For the grannies, the Ratanak Haven Night Center provides a sense of belonging. It is place where dignity, value and honor is being restored to a group that many would disregard because of their age.  It is a place where they can experience community and a sense of family even if they are ostracized by the rest of society.  It is place, where they can receive the basic necessities of life like a clean shower, a simple meal and medical care after facing the daily struggles to survive on the streets. It is place, where they are honored and respected, unlike on the street where they are ignored or forgotten. It is a place, where they can laugh again and experience a sense of joy, hope and love. Indeed, the Haven Night Center is a shelter from the storms of life for them, it is literally a place of refuge for the grannies where ultimately they are experiencing the love and care by those who represent the God who is Our Refuge!
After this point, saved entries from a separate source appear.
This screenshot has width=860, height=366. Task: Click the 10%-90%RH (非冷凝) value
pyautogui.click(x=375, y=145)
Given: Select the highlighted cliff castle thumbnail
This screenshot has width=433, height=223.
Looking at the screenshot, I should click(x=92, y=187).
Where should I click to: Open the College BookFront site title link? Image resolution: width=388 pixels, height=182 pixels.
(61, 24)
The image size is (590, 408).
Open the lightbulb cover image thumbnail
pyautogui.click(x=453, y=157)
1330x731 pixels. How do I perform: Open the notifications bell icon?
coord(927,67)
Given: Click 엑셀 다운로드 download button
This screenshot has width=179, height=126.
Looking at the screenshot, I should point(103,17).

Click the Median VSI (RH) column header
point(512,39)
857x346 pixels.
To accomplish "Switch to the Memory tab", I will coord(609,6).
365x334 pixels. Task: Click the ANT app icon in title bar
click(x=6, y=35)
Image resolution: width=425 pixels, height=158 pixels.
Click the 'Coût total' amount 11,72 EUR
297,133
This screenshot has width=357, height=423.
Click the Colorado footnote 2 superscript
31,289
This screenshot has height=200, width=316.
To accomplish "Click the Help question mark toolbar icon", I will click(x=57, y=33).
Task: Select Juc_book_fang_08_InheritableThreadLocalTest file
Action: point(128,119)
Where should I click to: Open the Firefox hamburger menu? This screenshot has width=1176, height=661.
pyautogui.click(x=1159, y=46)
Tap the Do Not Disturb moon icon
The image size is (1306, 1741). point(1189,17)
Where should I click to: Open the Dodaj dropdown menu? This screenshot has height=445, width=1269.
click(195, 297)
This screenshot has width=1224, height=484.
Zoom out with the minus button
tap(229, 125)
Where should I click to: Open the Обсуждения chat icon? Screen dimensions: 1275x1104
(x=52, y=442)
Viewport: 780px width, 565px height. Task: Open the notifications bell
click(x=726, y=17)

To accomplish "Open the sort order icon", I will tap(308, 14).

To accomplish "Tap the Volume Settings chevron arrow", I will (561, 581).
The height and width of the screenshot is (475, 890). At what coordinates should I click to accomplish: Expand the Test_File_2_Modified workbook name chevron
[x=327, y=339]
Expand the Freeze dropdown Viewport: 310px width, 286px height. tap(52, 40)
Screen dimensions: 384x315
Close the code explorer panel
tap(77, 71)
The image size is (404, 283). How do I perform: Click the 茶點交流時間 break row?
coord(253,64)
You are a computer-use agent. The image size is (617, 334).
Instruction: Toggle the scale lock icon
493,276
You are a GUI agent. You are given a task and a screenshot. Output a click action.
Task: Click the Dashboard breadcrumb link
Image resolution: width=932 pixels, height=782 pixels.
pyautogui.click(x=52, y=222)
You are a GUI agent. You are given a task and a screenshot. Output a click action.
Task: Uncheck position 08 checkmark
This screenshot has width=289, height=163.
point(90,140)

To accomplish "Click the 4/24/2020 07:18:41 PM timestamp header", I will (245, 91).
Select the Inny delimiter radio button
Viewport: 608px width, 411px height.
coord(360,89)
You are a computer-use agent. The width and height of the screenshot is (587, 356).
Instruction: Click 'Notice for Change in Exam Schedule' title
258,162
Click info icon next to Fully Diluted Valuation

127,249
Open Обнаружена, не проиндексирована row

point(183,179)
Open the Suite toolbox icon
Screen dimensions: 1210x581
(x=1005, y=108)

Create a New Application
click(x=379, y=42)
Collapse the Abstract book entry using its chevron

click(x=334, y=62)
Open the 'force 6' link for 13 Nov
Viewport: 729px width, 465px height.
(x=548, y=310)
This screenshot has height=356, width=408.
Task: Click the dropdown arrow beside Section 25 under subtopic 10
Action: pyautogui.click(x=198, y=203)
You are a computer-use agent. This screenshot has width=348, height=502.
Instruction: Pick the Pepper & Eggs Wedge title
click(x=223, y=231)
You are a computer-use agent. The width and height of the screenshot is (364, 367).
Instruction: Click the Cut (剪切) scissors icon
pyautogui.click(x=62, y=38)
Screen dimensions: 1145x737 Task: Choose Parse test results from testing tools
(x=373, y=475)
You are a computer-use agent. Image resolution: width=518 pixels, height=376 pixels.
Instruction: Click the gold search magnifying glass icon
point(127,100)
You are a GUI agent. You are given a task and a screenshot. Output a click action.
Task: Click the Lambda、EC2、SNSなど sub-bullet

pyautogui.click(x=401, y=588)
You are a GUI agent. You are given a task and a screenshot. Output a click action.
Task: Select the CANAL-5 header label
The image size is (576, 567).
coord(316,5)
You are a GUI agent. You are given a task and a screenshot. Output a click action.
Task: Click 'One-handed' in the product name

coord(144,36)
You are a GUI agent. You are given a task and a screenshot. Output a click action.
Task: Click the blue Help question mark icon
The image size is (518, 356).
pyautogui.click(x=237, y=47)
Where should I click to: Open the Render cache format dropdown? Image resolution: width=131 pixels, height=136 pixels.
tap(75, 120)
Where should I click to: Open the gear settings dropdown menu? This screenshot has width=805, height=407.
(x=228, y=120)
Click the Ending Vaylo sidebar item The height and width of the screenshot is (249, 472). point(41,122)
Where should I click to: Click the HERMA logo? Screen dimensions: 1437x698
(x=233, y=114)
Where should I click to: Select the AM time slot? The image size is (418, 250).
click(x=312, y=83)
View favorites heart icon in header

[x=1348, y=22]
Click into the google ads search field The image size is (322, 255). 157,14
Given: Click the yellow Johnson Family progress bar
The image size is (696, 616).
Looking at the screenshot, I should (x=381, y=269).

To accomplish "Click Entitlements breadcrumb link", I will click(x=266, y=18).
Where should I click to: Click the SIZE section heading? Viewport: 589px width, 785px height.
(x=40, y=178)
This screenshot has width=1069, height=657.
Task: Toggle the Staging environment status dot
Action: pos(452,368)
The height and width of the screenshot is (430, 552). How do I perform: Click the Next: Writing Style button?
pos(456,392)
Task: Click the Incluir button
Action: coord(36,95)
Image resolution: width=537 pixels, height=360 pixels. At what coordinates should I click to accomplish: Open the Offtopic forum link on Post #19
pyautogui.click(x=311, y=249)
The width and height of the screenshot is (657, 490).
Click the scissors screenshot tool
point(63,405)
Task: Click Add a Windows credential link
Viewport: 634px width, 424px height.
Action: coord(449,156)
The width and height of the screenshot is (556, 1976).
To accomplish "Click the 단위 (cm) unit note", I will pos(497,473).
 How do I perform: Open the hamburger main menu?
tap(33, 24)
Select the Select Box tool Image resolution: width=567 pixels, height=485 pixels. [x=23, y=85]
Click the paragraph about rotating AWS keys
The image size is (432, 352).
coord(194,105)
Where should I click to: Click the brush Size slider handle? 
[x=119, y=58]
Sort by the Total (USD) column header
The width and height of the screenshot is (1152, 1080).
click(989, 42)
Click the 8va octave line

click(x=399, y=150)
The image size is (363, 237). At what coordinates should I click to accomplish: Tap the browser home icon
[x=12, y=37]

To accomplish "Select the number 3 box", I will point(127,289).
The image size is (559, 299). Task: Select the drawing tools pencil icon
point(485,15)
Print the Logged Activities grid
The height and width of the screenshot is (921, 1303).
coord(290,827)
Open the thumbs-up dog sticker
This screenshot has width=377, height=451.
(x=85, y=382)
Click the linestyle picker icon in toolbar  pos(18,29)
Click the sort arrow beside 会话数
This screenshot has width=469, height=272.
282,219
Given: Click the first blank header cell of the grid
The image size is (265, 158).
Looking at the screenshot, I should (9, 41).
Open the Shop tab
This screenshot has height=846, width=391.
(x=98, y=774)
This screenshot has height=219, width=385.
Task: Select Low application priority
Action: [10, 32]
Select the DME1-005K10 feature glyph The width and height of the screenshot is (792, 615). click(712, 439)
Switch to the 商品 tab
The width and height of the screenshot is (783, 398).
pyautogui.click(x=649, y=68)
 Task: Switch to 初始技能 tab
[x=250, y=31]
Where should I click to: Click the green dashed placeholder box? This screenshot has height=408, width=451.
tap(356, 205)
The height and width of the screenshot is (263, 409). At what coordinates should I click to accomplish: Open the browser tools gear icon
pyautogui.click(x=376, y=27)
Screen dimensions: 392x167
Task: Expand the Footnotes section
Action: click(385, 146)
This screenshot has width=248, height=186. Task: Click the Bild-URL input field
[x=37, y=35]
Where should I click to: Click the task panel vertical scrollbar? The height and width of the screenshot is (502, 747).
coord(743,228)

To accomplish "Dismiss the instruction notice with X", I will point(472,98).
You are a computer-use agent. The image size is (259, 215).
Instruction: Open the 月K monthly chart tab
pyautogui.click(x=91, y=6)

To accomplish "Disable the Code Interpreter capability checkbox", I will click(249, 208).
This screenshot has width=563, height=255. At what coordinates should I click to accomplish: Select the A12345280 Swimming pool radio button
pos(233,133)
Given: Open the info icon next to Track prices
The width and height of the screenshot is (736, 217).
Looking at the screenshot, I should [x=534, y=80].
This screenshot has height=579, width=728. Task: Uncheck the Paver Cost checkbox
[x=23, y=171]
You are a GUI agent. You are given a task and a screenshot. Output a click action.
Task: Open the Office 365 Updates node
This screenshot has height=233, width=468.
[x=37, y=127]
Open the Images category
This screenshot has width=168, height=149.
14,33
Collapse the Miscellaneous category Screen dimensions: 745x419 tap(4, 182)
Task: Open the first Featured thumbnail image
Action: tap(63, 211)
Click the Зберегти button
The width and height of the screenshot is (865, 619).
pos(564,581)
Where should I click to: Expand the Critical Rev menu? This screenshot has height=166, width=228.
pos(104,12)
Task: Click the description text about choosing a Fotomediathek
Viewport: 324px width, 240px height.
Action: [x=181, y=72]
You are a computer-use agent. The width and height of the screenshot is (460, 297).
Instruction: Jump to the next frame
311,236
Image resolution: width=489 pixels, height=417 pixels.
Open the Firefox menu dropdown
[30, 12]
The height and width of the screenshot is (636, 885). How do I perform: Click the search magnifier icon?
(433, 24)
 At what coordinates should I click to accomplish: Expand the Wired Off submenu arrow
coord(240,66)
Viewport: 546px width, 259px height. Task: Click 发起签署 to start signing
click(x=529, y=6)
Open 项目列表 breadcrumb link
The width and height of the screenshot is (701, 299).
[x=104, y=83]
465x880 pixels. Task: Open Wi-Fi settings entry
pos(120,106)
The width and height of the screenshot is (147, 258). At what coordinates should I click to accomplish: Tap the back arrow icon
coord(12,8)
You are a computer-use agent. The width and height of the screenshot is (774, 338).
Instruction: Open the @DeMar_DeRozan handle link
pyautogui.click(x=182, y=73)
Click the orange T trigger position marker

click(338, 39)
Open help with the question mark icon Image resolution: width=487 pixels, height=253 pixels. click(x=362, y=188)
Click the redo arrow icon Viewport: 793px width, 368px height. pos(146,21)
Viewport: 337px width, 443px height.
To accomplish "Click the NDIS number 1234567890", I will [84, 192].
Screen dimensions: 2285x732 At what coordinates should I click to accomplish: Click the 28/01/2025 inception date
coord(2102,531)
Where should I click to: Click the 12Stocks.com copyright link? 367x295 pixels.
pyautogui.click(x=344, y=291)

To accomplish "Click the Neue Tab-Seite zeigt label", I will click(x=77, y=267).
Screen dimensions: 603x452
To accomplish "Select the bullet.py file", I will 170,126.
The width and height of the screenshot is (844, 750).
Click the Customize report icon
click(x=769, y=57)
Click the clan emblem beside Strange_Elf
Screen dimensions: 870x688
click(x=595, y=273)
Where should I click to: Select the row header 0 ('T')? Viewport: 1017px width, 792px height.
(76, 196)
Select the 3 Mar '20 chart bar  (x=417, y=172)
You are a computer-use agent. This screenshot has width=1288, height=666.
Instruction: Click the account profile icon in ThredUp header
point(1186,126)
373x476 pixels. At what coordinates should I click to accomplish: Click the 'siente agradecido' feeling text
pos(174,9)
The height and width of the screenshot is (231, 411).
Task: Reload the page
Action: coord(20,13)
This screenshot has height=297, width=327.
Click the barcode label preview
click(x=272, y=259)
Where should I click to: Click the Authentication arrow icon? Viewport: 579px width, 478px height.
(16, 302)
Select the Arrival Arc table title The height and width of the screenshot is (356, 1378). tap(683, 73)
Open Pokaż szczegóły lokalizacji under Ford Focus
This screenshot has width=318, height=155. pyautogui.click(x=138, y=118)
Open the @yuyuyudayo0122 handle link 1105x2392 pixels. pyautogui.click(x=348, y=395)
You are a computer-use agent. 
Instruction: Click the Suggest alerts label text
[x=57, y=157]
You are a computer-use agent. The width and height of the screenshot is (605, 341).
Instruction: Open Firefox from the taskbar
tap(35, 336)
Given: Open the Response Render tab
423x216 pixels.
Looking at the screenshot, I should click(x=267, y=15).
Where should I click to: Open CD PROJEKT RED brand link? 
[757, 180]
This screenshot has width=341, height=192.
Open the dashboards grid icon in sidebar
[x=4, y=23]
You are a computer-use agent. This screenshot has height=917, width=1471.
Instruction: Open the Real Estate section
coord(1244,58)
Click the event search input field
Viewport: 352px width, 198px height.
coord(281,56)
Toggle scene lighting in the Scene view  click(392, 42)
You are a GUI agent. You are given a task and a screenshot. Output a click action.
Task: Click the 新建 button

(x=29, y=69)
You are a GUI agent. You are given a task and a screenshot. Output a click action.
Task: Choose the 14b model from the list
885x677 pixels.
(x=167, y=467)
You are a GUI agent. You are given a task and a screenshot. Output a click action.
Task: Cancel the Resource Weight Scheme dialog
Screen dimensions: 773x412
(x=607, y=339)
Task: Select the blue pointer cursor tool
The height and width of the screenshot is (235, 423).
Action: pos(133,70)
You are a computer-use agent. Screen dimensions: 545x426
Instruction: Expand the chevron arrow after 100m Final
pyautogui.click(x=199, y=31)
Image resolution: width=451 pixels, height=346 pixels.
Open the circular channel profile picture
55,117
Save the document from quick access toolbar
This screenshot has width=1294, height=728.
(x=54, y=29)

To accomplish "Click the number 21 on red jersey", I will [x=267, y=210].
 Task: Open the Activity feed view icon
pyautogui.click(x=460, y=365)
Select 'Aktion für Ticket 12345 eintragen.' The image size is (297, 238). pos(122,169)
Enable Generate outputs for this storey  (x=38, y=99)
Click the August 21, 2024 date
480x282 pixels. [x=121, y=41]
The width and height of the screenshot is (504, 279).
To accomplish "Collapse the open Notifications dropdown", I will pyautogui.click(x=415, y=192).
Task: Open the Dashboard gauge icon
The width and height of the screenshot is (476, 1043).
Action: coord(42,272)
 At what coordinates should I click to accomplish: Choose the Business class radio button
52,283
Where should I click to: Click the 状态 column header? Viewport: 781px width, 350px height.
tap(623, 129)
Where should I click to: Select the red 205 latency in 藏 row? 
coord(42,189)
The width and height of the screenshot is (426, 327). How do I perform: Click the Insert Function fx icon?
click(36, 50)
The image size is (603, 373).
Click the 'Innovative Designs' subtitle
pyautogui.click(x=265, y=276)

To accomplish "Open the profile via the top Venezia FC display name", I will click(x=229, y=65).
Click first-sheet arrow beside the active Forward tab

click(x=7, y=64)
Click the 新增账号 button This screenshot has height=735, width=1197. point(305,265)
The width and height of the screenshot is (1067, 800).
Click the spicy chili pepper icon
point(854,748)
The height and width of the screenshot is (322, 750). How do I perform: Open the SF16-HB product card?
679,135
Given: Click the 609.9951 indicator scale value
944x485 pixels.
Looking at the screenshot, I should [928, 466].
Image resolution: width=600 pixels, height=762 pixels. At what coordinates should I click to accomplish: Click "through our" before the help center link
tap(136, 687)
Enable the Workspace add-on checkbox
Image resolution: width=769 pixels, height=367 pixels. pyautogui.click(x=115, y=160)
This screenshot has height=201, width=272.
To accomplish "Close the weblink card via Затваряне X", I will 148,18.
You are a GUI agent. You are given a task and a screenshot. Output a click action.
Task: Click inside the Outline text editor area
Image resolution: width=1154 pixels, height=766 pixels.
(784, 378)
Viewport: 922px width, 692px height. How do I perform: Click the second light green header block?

But as I think of the grannies, I think of the 3 Khmer staff who work with them. There is a cook who comes from 5 to 7pm to prepare the dinner meal for the grannies. As well, the security guard Sophea has been at the Center since its inception in 2008 and the Program Manager Soeun started in 2009. But Soeun has a day job as a teacher in a Christian school and comes to work in the evening at the Night Center. On the weekends, these two dedicated individuals, voluntarily work---they are not paid on the weekends but they rotate, gladly choosing to work because they love the grannies and wanted to ensure that the Center is open to serve the grannies 7 days a week. Their heart and willingness to love the least of these, reflects the heart of Christ for they do not see their responsibilities as a job but rather as a calling from the Lord. What an incredible privilege it is to witness such commitment and compassion among our Khmer brothers and sisters who are doing their part to invest in those in their land whom the rest of society would consider not worthy of such an investment.